Iga Swiatek is delighted by the consistency levels she is demonstrating after completing a successful defence of her Porsche Tennis Grand Prix title on Sunday.

The world number one overcame Australian Open champion Aryna Sabalenka 6-3 6-4 to become the first back-to-back winner of the Stuttgart crown since Angelique Kerber (2015 and 2016).

Swiatek, who was appearing in her first tournament after a rib injury, claimed her second silverware of the season, in which she also completed a successful title defence in Doha.

The Pole has plenty of ranking points to defend this term having won eight titles during a dominant 2022 campaign.

Swiatek was also a finalist in Dubai and, despite a fourth-round exit at the Australian Open, she is pleasantly surprised to have started 2023 in a similar vein of form.

"Honestly, the beginning of the season was so tough that I'm happy to be in that place now," Swiatek said during her post-match press conference.

"I just hope I'm going to continue having that good mindset without looking at all this stuff [defending points]. I was able to do that here.

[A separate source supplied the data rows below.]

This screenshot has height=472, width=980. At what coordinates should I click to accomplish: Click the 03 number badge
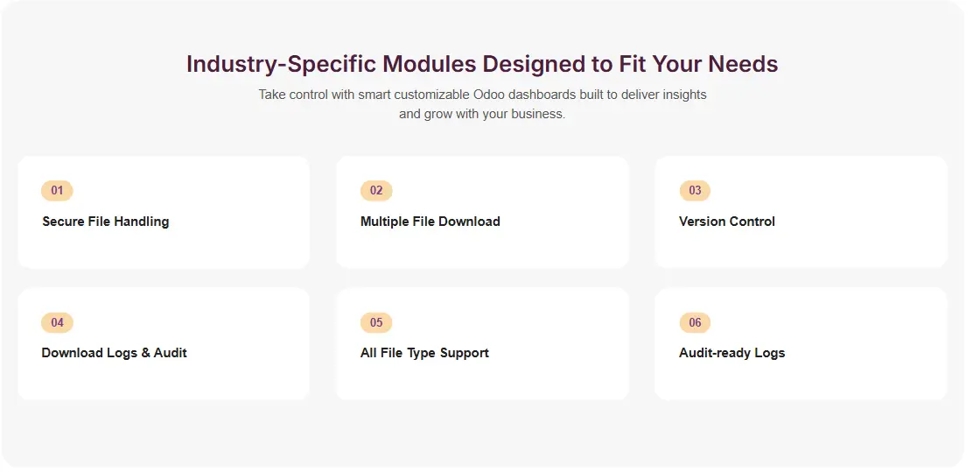point(695,191)
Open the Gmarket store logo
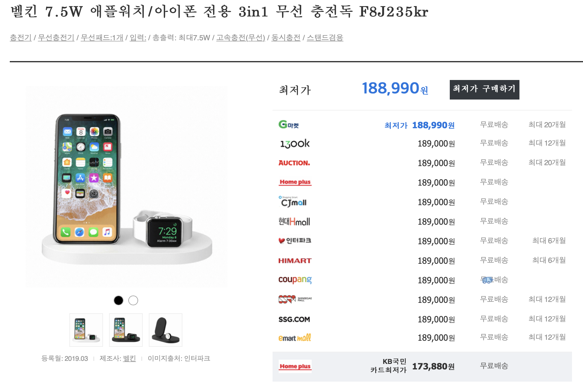Image resolution: width=583 pixels, height=392 pixels. point(288,125)
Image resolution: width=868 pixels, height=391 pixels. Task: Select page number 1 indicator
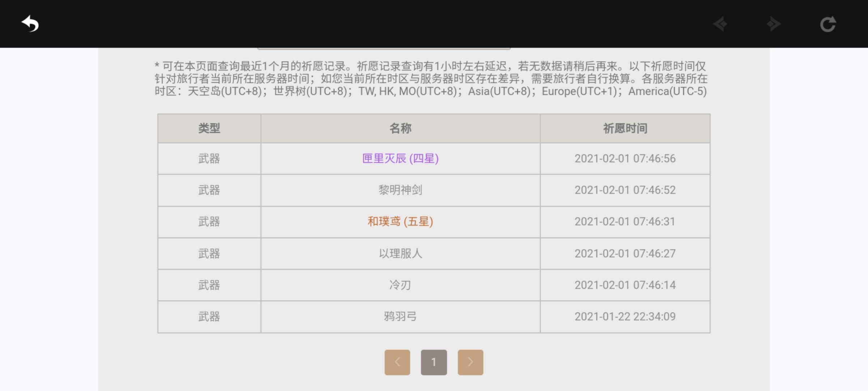click(434, 362)
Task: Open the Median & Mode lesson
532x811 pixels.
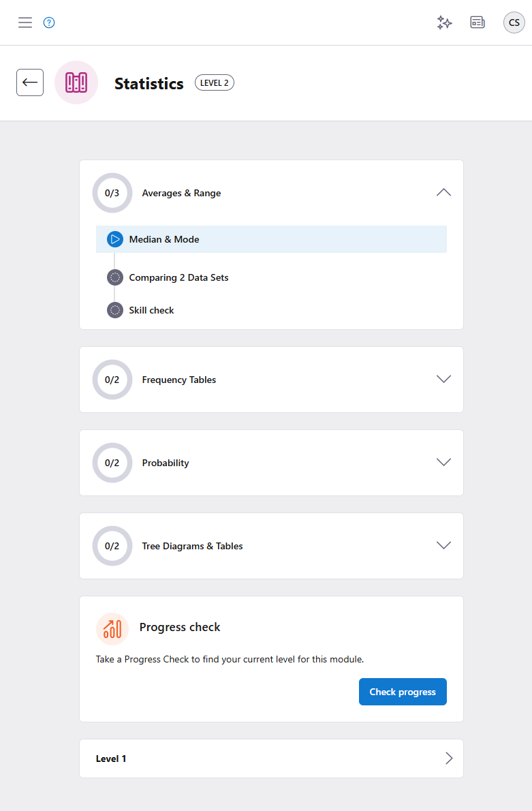Action: (164, 239)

I really like playing on clay, so I just hope I'm going focus on just playing.

"I'm just pretty proud of my consistency, because when I was consistent on another level, it was nice, but this level, it's even over my expectations.

"Last year was really, really tough, and I felt like this season may be tough because of what people are saying and expectations from the outside. Also, I knew how it is to win these tournaments in a row. 

"Now, I feel like I just can use my experience a little bit more. I'm just happy that I'm world number one for more than a year, and it's an exciting time."